## Begin
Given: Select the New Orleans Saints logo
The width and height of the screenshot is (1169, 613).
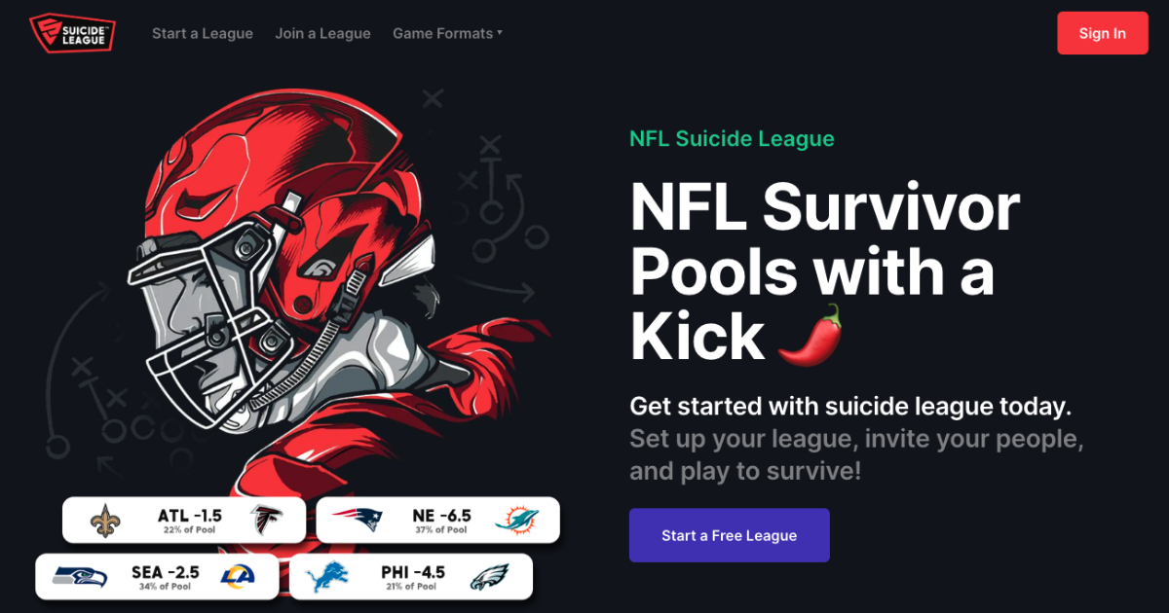Looking at the screenshot, I should (104, 519).
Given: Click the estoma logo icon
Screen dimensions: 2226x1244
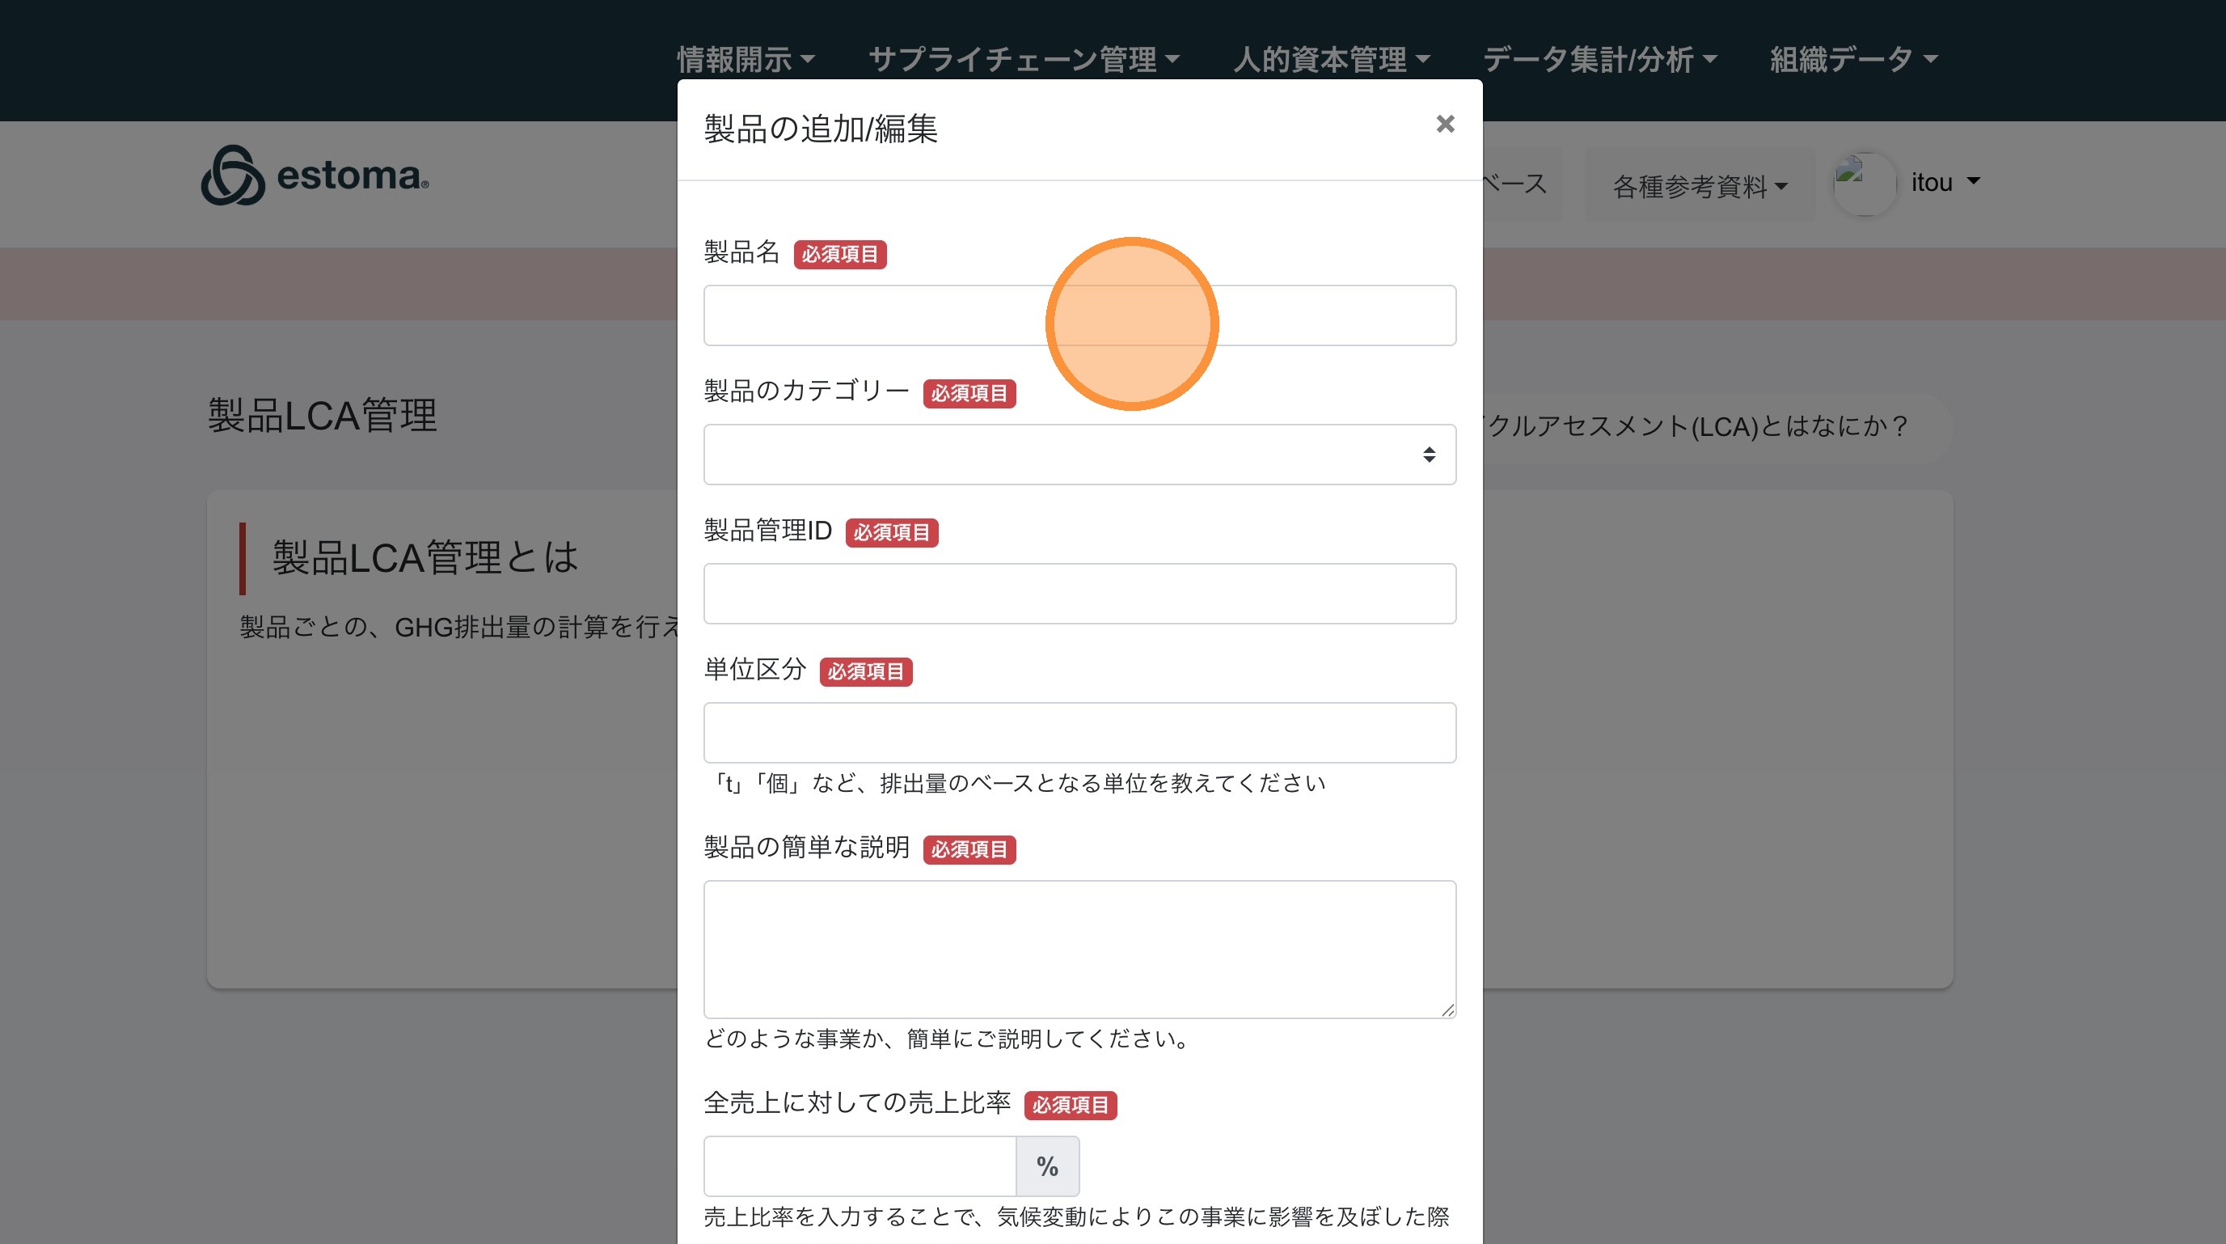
## End
- Work required -
Reproduce all of the records above verbatim, leaving out the pictures.

- Answer to the exercise -
Given: Select the New Orleans Saints logo
The width and height of the screenshot is (1169, 613).
Looking at the screenshot, I should (104, 519).
Given: Click the estoma logo icon
Screen dimensions: 2226x1244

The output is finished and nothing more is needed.